Otra presentación comentó el desajuste entre las competencias que los empleadores buscan en los nuevos graduados y las competencias que los estudiantes han adquirido realmente. La misma ponente ofreció una segunda presentación sobre si el talento había desaparecido o se había hecho más difícil de detectar con la implantación del sistema de competencias. Comenzamos a introducir las nuevas titulaciones en 2009 y desde entonces hemos estado describiendo lo que hacemos, tanto al Ministerio como a los estudiantes, con listas de competencias. Dudo, sin embargo, que ninguno de nuestros titulados les preste mucha atención. Deberíamos comprobarlo, pero mi opinión es que al final de sus estudios ningún graduado piensa en las competencias, sino en los conocimientos adquiridos. Lo más absurdo de las competencias, sin embargo, es que nunca se nos permitió utilizar en ellas el verbo “saber” porque las comisiones correspondientes acordaron que adquirir conocimientos era secundario a aprender a hacer algo. Tendríais que haber visto, sin embargo, las caras de mis estudiantes cuando les dije que la misión principal de ‘Literatura Victoriana’ no era sólo que adquirieran conocimientos sobre esta área de las Humanidades, sino guiarles para que produjeran una escritura académica básica. Lo que describen las competencias de la asignatura es para ellos secundario frente al hecho de que necesitan leer y conocer autores y textos, como en la enseñanza tradicional. ¿No nos hemos olvidado, pregunto, de contarles a los estudiantes cómo enseñamos realmente y se supone que aprenden?

Se me ocurre que este es un problema importante. Una ponente describió cómo estableció un encuentro semanal con sus estudiantes durante el cierre por la pandemia para hablar de cómo estaban afrontando la situación provocada por la enseñanza en línea y demás cambios.

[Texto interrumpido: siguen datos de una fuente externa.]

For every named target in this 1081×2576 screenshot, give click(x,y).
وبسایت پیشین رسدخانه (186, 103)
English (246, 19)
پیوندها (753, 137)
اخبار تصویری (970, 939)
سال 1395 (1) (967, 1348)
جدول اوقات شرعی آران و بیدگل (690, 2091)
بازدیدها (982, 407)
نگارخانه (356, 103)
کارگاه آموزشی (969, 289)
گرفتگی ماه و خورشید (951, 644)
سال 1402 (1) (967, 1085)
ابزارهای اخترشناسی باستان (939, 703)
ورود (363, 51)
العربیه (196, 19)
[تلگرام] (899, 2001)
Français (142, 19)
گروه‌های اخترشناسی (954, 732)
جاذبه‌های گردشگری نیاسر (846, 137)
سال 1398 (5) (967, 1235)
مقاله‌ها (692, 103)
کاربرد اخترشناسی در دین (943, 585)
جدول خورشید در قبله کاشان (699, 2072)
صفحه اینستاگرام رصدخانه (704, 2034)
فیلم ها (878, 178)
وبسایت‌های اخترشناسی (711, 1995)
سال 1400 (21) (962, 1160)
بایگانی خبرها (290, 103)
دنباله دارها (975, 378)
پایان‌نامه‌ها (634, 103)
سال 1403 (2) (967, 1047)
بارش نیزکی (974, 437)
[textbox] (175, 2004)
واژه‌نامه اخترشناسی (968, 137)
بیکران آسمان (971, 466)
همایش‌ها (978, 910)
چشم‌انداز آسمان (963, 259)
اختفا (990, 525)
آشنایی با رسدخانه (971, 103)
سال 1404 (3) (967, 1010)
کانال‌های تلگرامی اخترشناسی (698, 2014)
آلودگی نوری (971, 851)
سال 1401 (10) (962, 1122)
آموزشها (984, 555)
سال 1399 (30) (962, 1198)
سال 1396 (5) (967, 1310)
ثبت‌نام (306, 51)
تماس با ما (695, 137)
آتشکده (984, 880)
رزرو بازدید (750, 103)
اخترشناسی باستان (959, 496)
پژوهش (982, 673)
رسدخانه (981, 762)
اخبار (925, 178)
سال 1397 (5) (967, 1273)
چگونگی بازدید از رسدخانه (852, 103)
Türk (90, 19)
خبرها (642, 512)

Me pareció una idea maravillosa porque hablamos demasiado poco de la enseñanza con nuestros estudiantes. Cuando lo hacemos, ocurren grandes cosas. Por ejemplo, en uno de los talleres del TELLC, dos estudiantes expresaron su opinión de que nuestras asignaturas instrumentales eran un desperdicio de 24 créditos para estudiantes que ya tenían el nivel de entrada B2-B1 que exige nuestra titulación. Sugirieron sustituirlas por cursos de lengua centrados en la escritura académica, y eso es lo que hemos empezado a hacer. He mantenido los talleres del TELLC abiertos a los estudiantes, pero me doy cuenta de que necesitamos otro tipo de foro. Estoy segura de que los estudiantes tienen muchas más ideas sobre cómo enseñar y aprender, pero no tienen ningún mecanismo para debatirlas con nosotros, por miedo a ofender a los profesores y poner en peligro la evaluación. Y, sí, he pensado en un buzón anónimo para sugerencias, pero espero que la conversación pueda iniciarse cara a cara. Al final, si lo piensas, quizá el principal problema de cualquier foro de profesores es que hablamos entre nosotros de lo que creemos que los estudiantes sienten o podrían aceptar, pero no les preguntamos directamente. Esto es como hablar con tu mejor amigo sobre cómo disfrutar más del sexo con tu pareja, sin preguntarle nunca, justamente, a tu pareja.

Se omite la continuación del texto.